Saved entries
[Start of section]

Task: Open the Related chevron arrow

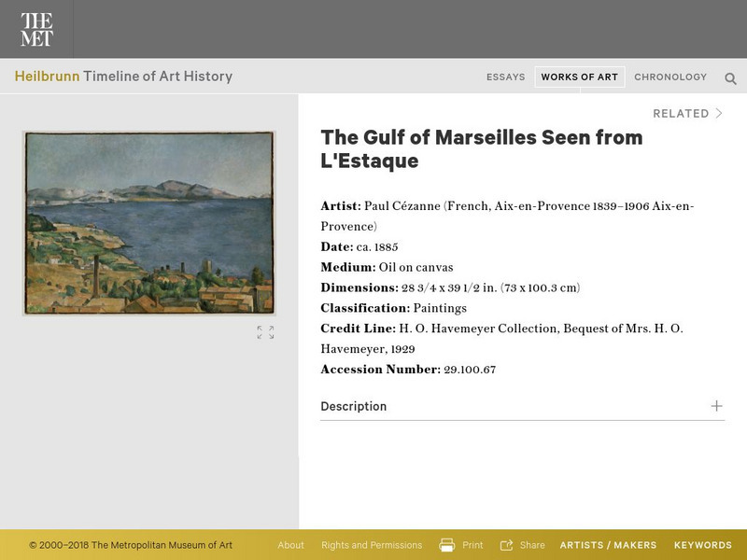Action: [719, 114]
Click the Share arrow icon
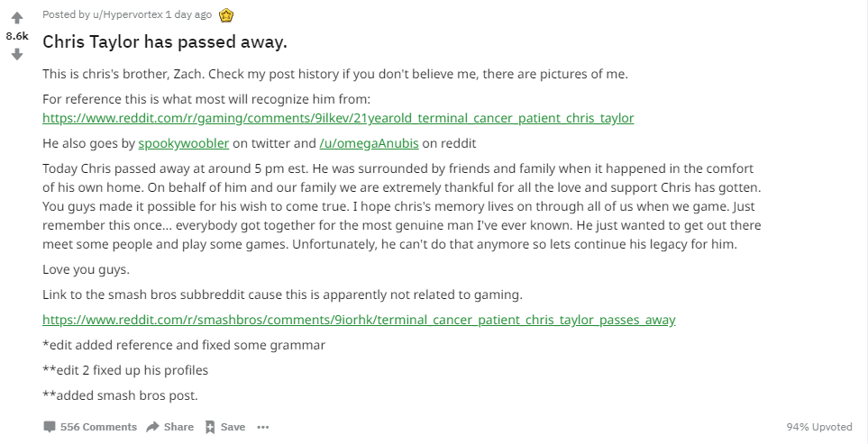 click(x=152, y=427)
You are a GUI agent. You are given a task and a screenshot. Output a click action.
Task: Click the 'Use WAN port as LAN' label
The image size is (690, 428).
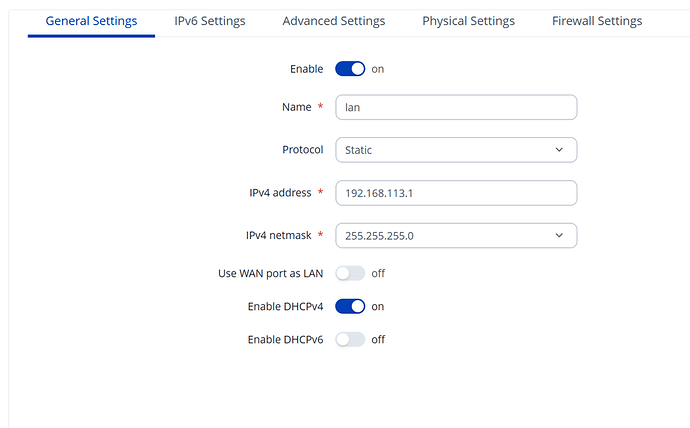coord(270,273)
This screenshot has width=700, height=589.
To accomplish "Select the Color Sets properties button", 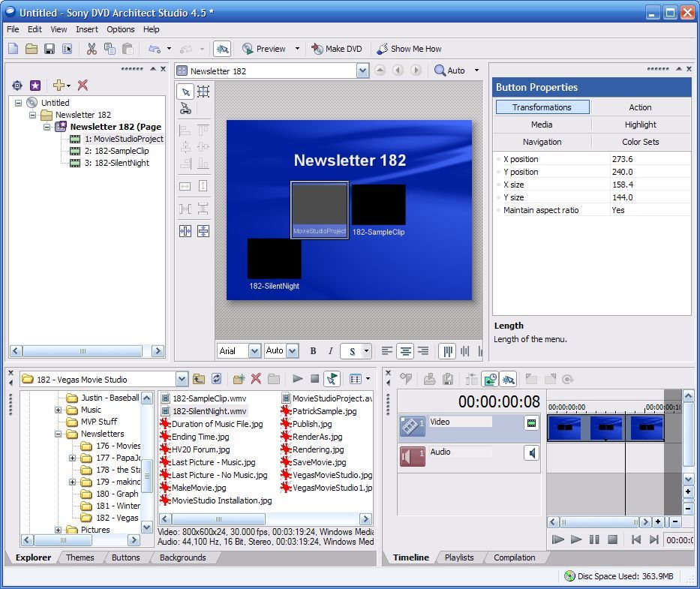I will tap(640, 142).
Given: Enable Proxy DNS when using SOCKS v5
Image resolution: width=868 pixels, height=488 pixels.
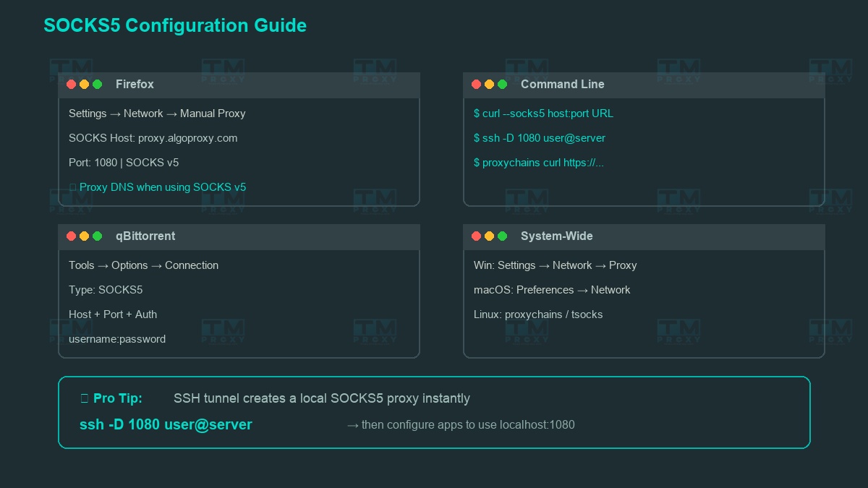Looking at the screenshot, I should [73, 187].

[End of section]

An exact copy of the lines from the one with "Given: Enable Proxy DNS when using SOCKS v5" through the last line of the records, inclusive, is required, with all pictures left out.

Result for this task ->
Given: Enable Proxy DNS when using SOCKS v5
Image resolution: width=868 pixels, height=488 pixels.
Looking at the screenshot, I should [73, 187].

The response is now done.